▶ [Listing]:

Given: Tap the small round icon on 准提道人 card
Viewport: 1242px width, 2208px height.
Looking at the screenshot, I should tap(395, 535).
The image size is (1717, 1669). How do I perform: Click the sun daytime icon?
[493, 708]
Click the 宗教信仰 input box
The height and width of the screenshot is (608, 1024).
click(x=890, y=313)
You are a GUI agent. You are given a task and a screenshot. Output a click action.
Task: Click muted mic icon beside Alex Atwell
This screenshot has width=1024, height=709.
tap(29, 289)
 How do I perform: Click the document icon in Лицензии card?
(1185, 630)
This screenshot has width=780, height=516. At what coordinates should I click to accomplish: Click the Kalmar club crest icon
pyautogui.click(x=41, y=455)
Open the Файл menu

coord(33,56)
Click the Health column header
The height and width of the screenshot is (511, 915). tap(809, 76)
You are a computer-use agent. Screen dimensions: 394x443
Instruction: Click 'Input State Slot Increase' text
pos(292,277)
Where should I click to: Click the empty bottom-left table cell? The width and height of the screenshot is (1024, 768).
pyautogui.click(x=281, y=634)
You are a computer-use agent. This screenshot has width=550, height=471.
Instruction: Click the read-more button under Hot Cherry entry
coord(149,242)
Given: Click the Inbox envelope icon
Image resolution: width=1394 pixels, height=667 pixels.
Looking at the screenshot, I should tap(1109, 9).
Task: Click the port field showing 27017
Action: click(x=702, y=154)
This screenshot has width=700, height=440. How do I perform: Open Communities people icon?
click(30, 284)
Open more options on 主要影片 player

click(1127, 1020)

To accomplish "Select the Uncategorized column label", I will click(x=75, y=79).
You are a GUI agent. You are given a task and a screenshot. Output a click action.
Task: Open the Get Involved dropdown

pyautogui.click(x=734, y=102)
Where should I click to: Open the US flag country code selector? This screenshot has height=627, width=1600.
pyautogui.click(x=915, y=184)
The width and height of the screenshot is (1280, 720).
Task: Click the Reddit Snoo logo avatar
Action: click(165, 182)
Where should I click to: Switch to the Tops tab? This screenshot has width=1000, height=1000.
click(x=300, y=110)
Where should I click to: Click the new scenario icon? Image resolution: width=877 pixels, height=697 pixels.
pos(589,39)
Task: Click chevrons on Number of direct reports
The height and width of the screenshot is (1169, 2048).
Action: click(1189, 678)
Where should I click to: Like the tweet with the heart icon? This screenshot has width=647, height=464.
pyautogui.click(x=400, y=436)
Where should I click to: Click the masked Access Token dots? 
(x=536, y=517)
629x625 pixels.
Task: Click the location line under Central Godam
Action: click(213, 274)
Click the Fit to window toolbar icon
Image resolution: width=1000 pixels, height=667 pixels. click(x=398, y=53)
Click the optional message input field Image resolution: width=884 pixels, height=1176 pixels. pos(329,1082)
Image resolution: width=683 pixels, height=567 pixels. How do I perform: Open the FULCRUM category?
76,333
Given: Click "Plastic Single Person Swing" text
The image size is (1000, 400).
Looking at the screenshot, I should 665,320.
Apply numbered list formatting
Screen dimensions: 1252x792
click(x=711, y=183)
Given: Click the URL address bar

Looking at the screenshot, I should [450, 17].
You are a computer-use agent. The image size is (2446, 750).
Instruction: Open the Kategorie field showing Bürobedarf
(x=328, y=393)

▶ [Task to complete]: Revise the entries above, changing every instance of "Where should I click to" to "Where do I click to" and leaving all other text as it is.

▶ [Output for this task]:
Given: Tap the small round icon on 准提道人 card
Viewport: 1242px width, 2208px height.
Looking at the screenshot, I should tap(395, 535).
The image size is (1717, 1669). How do I perform: Click the sun daytime icon?
[493, 708]
Click the 宗教信仰 input box
The height and width of the screenshot is (608, 1024).
click(x=890, y=313)
You are a GUI agent. You are given a task and a screenshot. Output a click action.
Task: Click muted mic icon beside Alex Atwell
This screenshot has width=1024, height=709.
tap(29, 289)
 How do I perform: Click the document icon in Лицензии card?
(1185, 630)
This screenshot has width=780, height=516. At what coordinates should I click to accomplish: Click the Kalmar club crest icon
pyautogui.click(x=41, y=455)
Open the Файл menu

coord(33,56)
Click the Health column header
The height and width of the screenshot is (511, 915). tap(809, 76)
You are a computer-use agent. Screen dimensions: 394x443
Instruction: Click 'Input State Slot Increase' text
pos(292,277)
Where do I click to: Click the empty bottom-left table cell? The width and height of the screenshot is (1024, 768).
pyautogui.click(x=281, y=634)
You are a computer-use agent. This screenshot has width=550, height=471.
Instruction: Click the read-more button under Hot Cherry entry
coord(149,242)
Given: Click the Inbox envelope icon
Image resolution: width=1394 pixels, height=667 pixels.
Looking at the screenshot, I should tap(1109, 9).
Task: Click the port field showing 27017
Action: click(x=702, y=154)
This screenshot has width=700, height=440. How do I perform: Open Communities people icon?
click(30, 284)
Open more options on 主要影片 player

click(1127, 1020)

To accomplish "Select the Uncategorized column label", I will click(x=75, y=79).
You are a GUI agent. You are given a task and a screenshot. Output a click action.
Task: Open the Get Involved dropdown

pyautogui.click(x=734, y=102)
Where do I click to: Open the US flag country code selector? This screenshot has height=627, width=1600.
pyautogui.click(x=915, y=184)
The width and height of the screenshot is (1280, 720).
Task: Click the Reddit Snoo logo avatar
Action: click(165, 182)
Where do I click to: Switch to the Tops tab? This screenshot has width=1000, height=1000.
click(x=300, y=110)
Where do I click to: Click the new scenario icon? Image resolution: width=877 pixels, height=697 pixels.
pos(589,39)
Task: Click chevrons on Number of direct reports
The height and width of the screenshot is (1169, 2048).
Action: click(1189, 678)
Where do I click to: Like the tweet with the heart icon? This screenshot has width=647, height=464.
pyautogui.click(x=400, y=436)
Where do I click to: Click the masked Access Token dots? 
(x=536, y=517)
629x625 pixels.
Task: Click the location line under Central Godam
Action: click(213, 274)
Click the Fit to window toolbar icon
Image resolution: width=1000 pixels, height=667 pixels. click(x=398, y=53)
Click the optional message input field Image resolution: width=884 pixels, height=1176 pixels. pos(329,1082)
Image resolution: width=683 pixels, height=567 pixels. How do I perform: Open the FULCRUM category?
76,333
Given: Click "Plastic Single Person Swing" text
The image size is (1000, 400).
Looking at the screenshot, I should 665,320.
Apply numbered list formatting
Screen dimensions: 1252x792
click(x=711, y=183)
Given: Click the URL address bar

Looking at the screenshot, I should [450, 17].
You are a computer-use agent. The image size is (2446, 750).
Instruction: Open the Kategorie field showing Bürobedarf
(x=328, y=393)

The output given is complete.